Powiem tak, bark mi tej konsekwencji czasami. Miałam dbać o bloga i wpisy robić przynajmniej raz w tygodniu. Jak wyszło każdy widzi. Z czego to wynika? No przede wszystkim z tego baraku samozaparcia. Żeby czasem mimo zmęczenia usiąść wieczorem do komputera. Tylko, że ta myśl o kolejnej nieprzespanej nocy sprawia, że jednak nie siadam...Słaba jestem no... Widzicie pół roku minęło i noce dalej nieprzespane eh...
Ja podziwiam wszystkie mamy i te młode i te które mają 2 lub więcej pociech. Wielki szacunek. Naprawdę. Jak wy to robicie? Mi chyba po prostu brak dyscypliny...

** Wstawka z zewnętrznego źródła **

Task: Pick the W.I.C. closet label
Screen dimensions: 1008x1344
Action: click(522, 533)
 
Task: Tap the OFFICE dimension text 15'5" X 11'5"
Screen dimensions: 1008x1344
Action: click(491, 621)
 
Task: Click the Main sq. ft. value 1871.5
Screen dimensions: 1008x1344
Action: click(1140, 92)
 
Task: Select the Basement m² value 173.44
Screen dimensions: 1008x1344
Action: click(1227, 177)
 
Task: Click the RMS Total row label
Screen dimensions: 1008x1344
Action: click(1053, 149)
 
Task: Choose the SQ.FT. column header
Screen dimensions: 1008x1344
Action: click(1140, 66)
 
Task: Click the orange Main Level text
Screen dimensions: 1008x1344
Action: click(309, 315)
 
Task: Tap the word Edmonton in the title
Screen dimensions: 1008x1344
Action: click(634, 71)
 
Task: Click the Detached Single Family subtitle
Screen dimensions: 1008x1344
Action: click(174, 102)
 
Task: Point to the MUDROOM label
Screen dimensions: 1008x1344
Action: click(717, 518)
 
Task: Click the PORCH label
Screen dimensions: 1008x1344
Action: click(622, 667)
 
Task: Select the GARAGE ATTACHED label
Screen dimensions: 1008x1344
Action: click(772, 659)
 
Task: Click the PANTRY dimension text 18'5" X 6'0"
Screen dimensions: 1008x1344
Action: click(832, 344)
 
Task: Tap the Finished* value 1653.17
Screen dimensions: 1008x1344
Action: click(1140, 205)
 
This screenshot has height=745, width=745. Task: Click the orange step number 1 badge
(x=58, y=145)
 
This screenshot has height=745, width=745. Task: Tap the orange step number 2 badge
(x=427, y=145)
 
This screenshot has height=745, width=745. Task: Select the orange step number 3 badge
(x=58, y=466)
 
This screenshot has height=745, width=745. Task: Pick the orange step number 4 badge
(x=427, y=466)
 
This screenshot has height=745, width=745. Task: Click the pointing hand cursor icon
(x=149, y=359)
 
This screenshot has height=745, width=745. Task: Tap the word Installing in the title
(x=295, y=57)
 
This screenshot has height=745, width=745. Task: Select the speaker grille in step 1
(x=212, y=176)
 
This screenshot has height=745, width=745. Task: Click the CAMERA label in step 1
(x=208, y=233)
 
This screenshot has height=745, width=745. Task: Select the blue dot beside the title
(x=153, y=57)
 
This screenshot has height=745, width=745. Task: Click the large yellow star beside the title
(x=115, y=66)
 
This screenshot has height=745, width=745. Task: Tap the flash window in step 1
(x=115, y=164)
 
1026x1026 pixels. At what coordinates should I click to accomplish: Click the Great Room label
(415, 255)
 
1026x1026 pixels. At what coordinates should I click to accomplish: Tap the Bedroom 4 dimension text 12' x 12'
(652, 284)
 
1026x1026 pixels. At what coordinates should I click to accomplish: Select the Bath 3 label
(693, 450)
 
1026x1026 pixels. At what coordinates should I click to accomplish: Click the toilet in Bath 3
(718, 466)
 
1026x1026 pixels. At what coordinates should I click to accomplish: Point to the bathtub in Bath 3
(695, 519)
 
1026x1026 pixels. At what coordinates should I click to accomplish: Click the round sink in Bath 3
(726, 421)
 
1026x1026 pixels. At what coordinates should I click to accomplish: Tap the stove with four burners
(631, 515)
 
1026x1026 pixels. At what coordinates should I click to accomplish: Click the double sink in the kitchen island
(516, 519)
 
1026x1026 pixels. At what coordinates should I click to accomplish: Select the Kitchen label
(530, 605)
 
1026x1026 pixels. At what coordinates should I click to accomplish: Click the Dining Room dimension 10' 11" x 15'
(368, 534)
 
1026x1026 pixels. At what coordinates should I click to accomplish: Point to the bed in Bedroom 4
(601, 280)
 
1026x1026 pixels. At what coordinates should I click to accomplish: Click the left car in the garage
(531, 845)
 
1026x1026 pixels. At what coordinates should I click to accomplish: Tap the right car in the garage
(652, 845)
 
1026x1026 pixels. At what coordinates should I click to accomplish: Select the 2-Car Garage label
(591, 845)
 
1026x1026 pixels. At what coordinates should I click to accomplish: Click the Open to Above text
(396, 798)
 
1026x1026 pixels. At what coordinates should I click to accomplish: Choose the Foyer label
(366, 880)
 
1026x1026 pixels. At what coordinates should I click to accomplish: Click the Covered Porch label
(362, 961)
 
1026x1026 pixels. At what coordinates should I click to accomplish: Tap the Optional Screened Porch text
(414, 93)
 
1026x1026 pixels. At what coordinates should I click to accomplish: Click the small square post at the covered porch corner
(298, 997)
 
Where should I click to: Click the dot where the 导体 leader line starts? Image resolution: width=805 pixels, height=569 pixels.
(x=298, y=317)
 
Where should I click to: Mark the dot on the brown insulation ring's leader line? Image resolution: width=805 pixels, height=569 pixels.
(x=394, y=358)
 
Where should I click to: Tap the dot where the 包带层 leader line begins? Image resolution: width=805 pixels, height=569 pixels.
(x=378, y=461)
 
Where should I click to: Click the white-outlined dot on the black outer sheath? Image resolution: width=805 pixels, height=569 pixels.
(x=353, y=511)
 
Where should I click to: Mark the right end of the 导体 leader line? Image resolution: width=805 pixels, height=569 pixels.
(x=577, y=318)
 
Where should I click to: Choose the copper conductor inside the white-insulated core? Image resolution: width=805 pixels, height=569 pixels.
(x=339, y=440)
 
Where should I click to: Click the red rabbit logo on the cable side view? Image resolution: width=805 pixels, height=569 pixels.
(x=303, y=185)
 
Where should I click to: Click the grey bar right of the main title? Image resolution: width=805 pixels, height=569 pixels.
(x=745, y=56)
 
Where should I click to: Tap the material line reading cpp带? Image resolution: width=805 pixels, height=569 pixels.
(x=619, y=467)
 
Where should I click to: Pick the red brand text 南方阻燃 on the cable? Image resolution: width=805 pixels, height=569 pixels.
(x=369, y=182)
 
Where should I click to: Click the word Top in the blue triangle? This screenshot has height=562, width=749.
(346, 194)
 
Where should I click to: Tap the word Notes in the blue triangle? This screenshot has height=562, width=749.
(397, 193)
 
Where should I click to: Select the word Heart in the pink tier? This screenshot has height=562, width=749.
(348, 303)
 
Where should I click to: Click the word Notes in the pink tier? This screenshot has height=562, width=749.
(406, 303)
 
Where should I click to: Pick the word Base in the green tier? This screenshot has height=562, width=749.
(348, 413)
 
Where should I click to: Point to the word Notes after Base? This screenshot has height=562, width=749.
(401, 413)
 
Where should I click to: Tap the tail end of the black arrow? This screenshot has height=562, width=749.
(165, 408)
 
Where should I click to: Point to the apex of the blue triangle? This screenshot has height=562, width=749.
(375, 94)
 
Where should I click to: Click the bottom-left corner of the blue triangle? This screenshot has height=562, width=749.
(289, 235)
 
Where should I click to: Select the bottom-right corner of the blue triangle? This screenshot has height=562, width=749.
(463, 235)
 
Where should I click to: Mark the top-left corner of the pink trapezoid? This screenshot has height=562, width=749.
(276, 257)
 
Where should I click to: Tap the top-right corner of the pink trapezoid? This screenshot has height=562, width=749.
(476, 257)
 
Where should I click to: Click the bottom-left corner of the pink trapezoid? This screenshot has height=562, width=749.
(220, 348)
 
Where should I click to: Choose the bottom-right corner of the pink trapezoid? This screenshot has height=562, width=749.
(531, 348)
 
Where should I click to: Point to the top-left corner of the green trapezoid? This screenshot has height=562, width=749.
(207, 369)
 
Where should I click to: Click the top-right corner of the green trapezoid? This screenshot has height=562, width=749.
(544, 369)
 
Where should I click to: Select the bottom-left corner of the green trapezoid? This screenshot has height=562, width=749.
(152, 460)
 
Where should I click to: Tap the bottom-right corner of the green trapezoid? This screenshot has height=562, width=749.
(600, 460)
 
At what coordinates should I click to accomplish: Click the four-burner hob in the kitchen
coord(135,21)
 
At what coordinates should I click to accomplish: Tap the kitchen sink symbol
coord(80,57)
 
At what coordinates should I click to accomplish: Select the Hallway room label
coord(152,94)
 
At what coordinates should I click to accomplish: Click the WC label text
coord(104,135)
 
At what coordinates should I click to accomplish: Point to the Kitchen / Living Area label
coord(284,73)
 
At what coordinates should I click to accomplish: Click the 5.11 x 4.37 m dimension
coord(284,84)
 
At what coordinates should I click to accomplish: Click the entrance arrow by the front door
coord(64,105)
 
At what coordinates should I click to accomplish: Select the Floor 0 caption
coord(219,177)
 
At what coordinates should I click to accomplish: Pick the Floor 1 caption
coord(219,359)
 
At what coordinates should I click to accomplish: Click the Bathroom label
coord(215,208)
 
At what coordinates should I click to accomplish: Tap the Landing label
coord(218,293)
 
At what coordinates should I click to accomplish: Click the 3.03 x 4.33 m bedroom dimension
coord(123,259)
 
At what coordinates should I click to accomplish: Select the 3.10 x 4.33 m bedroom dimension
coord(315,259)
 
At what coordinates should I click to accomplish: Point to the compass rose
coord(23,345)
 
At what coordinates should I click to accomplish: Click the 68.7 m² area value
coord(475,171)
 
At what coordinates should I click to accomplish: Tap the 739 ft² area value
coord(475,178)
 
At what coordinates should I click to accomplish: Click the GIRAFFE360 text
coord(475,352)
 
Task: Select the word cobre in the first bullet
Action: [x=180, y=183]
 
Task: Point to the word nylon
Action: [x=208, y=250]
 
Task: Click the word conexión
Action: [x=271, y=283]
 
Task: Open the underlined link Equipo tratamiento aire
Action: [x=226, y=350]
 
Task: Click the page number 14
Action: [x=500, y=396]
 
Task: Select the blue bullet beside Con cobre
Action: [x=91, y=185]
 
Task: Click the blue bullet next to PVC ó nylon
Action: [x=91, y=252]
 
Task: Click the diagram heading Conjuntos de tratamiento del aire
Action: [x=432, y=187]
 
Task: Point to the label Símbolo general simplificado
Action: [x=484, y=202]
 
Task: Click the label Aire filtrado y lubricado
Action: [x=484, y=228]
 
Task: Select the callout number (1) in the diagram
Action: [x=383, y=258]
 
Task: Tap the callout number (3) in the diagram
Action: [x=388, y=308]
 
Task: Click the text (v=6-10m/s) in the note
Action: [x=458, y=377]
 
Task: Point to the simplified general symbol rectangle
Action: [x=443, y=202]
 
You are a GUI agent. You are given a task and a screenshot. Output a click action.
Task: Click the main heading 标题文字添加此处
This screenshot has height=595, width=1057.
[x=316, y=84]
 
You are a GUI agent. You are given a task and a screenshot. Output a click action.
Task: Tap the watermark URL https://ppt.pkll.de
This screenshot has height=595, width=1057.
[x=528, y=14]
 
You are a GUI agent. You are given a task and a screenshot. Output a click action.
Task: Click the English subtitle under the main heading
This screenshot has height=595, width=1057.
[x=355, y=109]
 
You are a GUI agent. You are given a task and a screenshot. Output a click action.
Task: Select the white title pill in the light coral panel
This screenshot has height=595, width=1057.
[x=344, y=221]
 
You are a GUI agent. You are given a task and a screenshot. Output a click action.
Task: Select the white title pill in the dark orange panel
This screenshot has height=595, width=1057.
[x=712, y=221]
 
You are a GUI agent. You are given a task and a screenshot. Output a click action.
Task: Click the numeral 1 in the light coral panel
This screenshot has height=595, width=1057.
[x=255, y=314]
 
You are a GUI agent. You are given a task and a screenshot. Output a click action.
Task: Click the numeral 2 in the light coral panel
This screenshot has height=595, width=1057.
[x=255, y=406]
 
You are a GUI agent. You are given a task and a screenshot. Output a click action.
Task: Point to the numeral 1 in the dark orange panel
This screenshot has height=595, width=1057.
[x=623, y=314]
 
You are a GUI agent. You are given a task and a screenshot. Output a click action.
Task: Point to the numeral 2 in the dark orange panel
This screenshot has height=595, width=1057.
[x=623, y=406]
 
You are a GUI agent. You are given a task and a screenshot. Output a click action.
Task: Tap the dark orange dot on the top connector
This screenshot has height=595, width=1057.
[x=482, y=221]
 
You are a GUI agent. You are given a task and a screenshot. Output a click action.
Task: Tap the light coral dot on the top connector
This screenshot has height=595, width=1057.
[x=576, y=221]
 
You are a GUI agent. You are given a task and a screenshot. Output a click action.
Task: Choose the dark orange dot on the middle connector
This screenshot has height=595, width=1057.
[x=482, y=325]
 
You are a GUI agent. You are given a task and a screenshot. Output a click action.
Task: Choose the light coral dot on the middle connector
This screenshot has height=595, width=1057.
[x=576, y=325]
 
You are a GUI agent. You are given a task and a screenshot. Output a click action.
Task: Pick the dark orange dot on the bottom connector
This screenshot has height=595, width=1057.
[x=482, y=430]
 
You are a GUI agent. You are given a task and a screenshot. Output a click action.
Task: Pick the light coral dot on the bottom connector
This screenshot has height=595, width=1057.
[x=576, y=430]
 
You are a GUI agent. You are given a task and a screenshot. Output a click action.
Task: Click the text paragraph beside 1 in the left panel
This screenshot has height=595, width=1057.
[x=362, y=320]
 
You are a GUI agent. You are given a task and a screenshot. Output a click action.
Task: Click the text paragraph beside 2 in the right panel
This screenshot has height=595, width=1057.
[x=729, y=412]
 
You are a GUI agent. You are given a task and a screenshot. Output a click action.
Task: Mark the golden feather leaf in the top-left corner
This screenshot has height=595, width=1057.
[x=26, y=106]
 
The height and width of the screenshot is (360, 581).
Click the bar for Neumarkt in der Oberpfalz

Dziękuję Wam, którzy tu dalej zaglądacie. Postaram się o poprawę. Wiosenne migawki z salonu a jutro odniosę się do pewnego wpisu z przeszłości ;)
Do posłuchania piosenka, która baardzo lubię :)
9 komentarzy:
Jakie piękne to pierwsze zdjęcie!!!!!
Pozdrowionka
Uwielbiam forsycje, pozdawiam.
E tam ...
czy to takie ważne, że się nie wyrabiasz, że jesteś niekonsekwentna czy też, że nie wiążesz końca z końcem?
Czy gdyby Ci się to byziaku udało byłabyś wtedy szczęśliwsza i bardziej spełniona?
Nie wydaje mi się ...
ciesz się chwilą,
żyj zwyczajnie bez pośpiechu, odpoczywaj kiedy chcesz i ile chcesz, i przede wszystkim wsłuchuj się w siebie.
Ty najlepiej wiesz co, gdzie i kiedy :)
pozdrawiam wiosennie bo dziś wiosna jest boska
13ka
Życzę ci zatem jak najwięcej przespanych nocy, byś tu jak najczęściej wracała! Pięknie wiosennie się u ciebie zrobiło dzięki tym roślinkom.
Pozdrawiam
Marta
świetne zdjęcia a i Moloko lubie badzo, szkoda tylko, że już osobno:))
Pozdrawiam
Eva, agaa - dzięki,
Marta - bardzo dziękuję i postaram się
13stko - widzisz ale je lubię siebie w wersji konsekwentna i zorganizowana... a pośpiechu jest aż za dużo... eh Z drugiej strony - dobrze, że siedzę w domu - mogę iść na spacer z małym gdy piękna pogoda :)
o kurczę :) Meble Bodzio się reklamują u Ciebie na blogu :P przykra sprawa ;)
moroszko - ale gdzie?
no teraz już nie, teraz się reklamuje coś innego - nad tym postem.